■ **Source text**:

+++

It may take even longer to understand why certain material systems give rise to
consciousness. In the meantime, just as Galileo's view of Earth in the heavens
did not render our world any less precious or beautiful, neither does the
physicalism of neuroscience detract from the value or meaning of human life.
What
is the classic Christian understanding of the soul?
J.P Moreland offers a fundamental explanation:
The Bible teaches that our soul leaves the body when we die and enters an
intermediate state between death and final resurrection. During the final
resurrection, we will receive a glorified body to be reembodied again.3
In the same video, he explains why Christians should be concerned about
this topic:
(1) Over the last two decades or so,
some neuroscientists are striving to do away with the concept of the soul.
(2) They argue that we are not anything
more than our brain. They contend that our consciousness is generated by the
brain and that consciousness resides in the brain.
(3) But a classic Christian
understanding would be that the consciousness resides in the soul and with a
deep integration and causal connection with the brain.
(4) Hence, Christians should be
concerned about the soul’s existence so
to be able to interpret the modern findings of neuroscience and integrate it
with classic Christian doctrine and theology.
The
existence of the soul is significant to the credibility of the classic
Christian understanding of the gospel and our belief in life after death. Moreover,
if the soul exists, it would largely undermine the Darwinian concept of
evolution because an atheist should explain how the human mind came into existence from matter, says Moreland:4
Neuroscience
and the soul is very, very important to the Christian Church for two reasons.
First of all, Gallup polls have indicated that there has been a steady loss of
belief in life after death as there has been an increase in the belief that
we’re our brains. The idea that many people have, and sensibly enough, is that
if you’re a brain and your brain dies, that’s the end of you. If there is a soul, this means that there
is more to us than our brains and it tends to lend support to the idea that
there’s life after death.

+++

■ **Set task 1**:
Answer these three questions from the passage on neuroscience and the soul, one answer to a line, marked the same way.
(a) According to Moreland, what does the Bible teach happens to the soul when we die?
(b) What have some neuroscientists been striving to do over the last two decades or so?
(c) What trend have Gallup polls indicated?
■ **Set task 2**: Carry the passage on neuroscience and the soul forward with the next part, picking up after its final sentence.

+++

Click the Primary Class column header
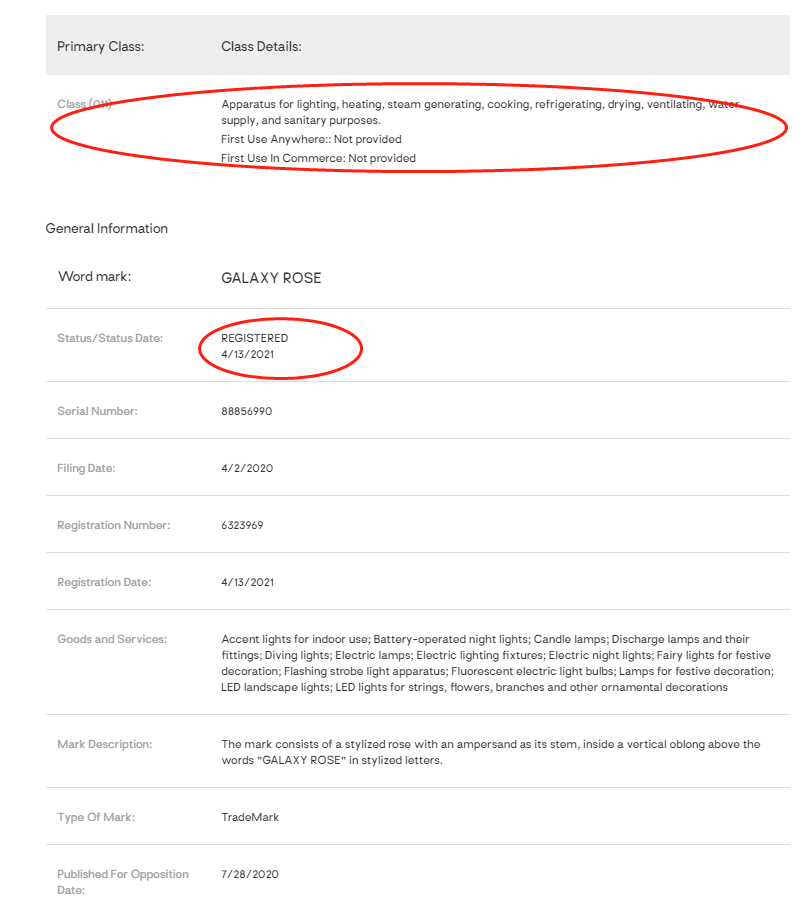Screen dimensions: 810x911 click(100, 47)
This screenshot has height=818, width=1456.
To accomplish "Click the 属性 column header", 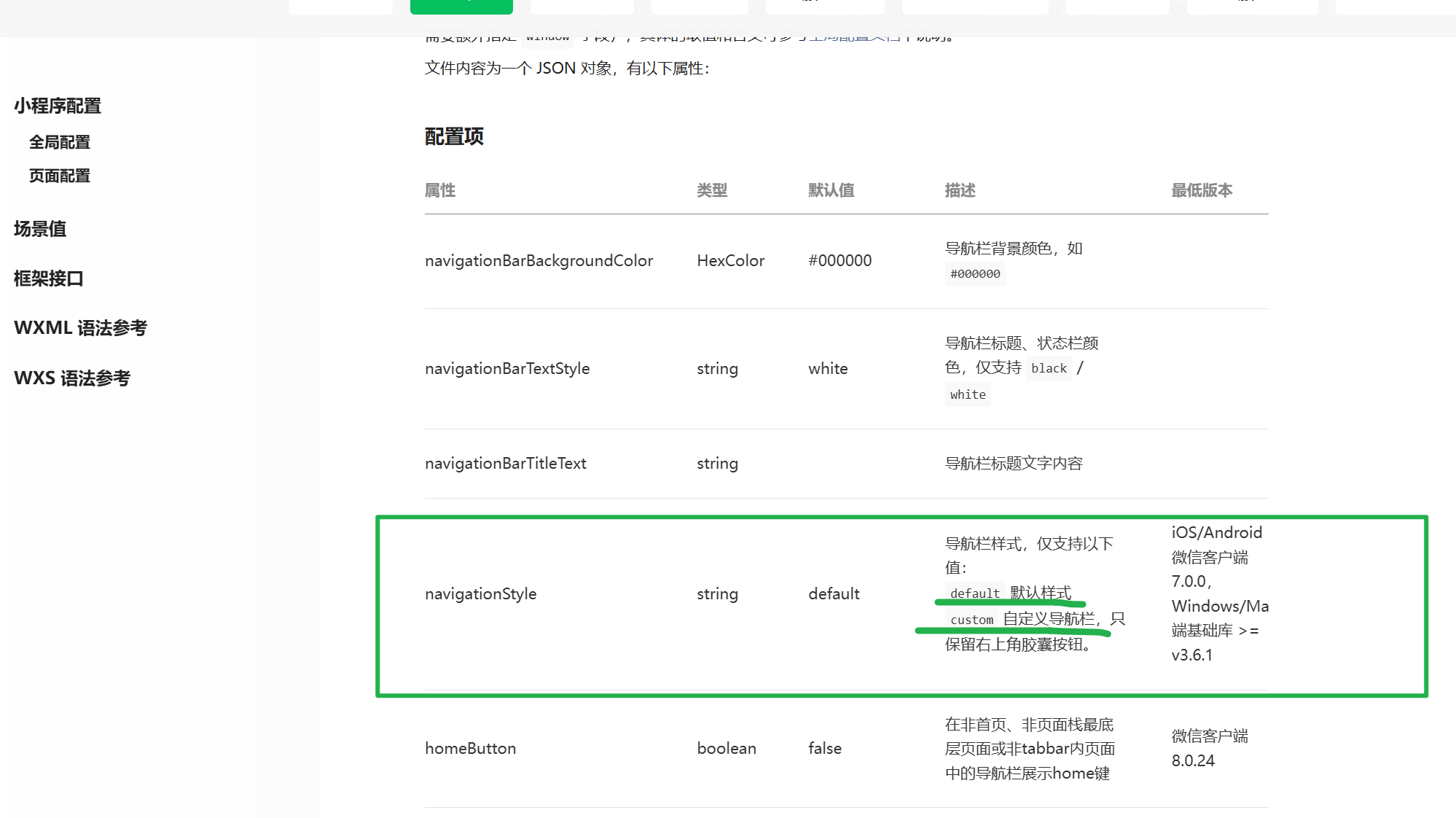I will tap(440, 191).
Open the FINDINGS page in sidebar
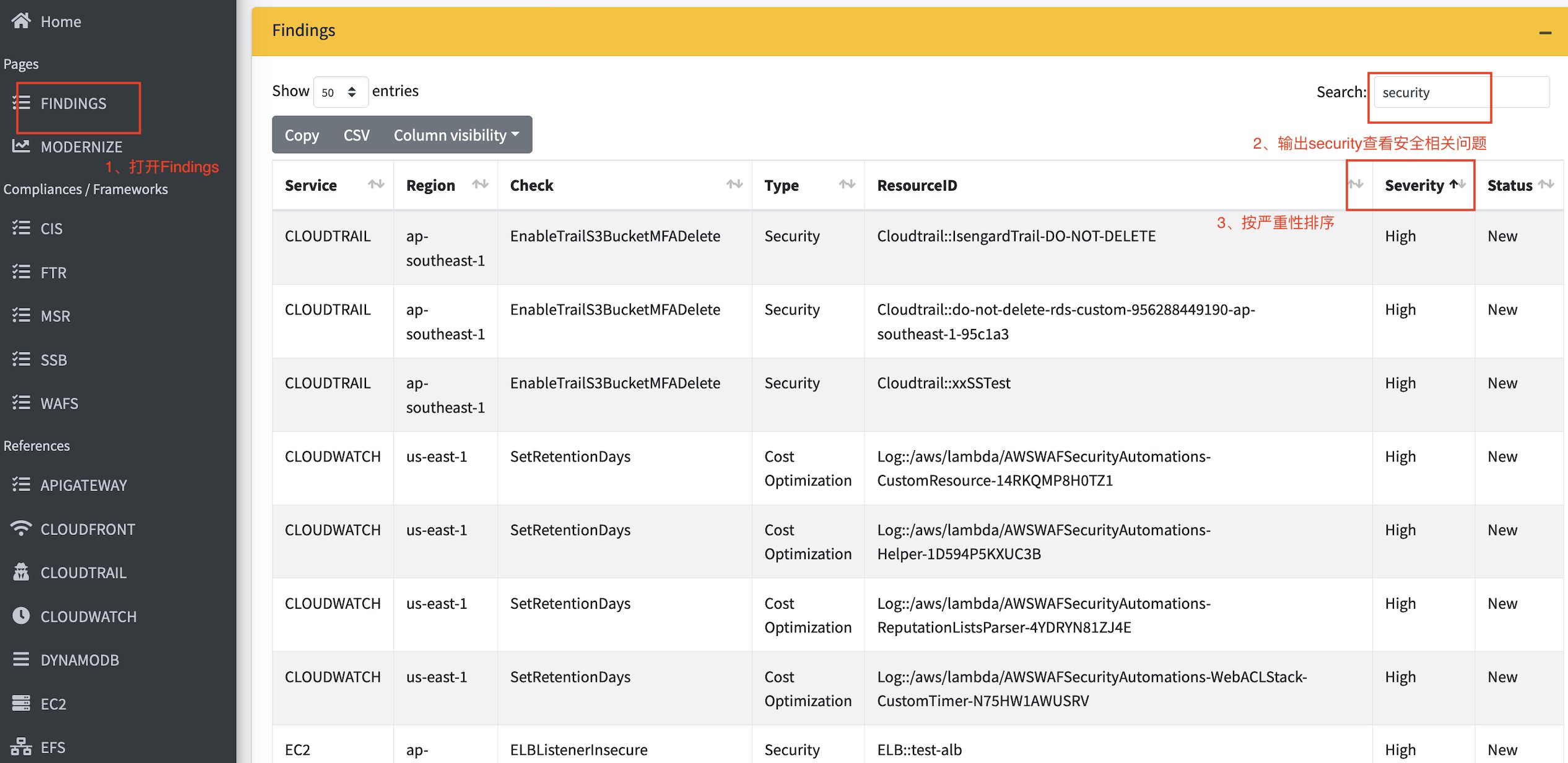Image resolution: width=1568 pixels, height=763 pixels. point(73,103)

+++

■ **Exercise response 1**:
(a) The soul leaves the body and enters an intermediate state between death and final resurrection.
(b) They have been striving to do away with the concept of the soul.
(c) Belief in life after death has steadily declined while belief that we are our brains has increased.

■ **Exercise response 2**:
The
neuro-scientific findings, if they do, in fact, undermine belief in the soul,
it has, for many people, undermined the belief in life after death and made the
gospel sort of pointless. What is the point of the gospel if this life is all
there is? The second reason that this is important is because it appears that
the Bible teaches that there’s a soul and if we are to revise the Bible’s
teachings in this area, under the pressure of neuroscience, what’s next? It’s
important to ask the question has science undermined traditional Biblical
teaching?
There is
actually another reason why this matters to the average person. Darwin
admitted, when he came up with his Theory of Evolution, that it could not
explain the origin of mind. That what his theory could do was to explain the
origin of animal bodies and brains, but it couldn’t explain the origin of mind.
And so Darwin was a materialist and argued that his theory should be understood
as promoting a materialist view of living things, that living things are
strictly brains and central nervous systems.
If, on the
other hand, there’s reason to think that consciousness and the soul aren’t
physical, that provides reasons for thinking that there are limits to Darwinian
explanation in that there is need for a god to create the soul and to create
consciousness, so this lends support to a theistic view of the world. The soul
has been historically been understood as an immaterial substance that contains
consciousness and animates the body or makes the body enlivened. The problem for the atheist is to explain
how you could get mind from matter.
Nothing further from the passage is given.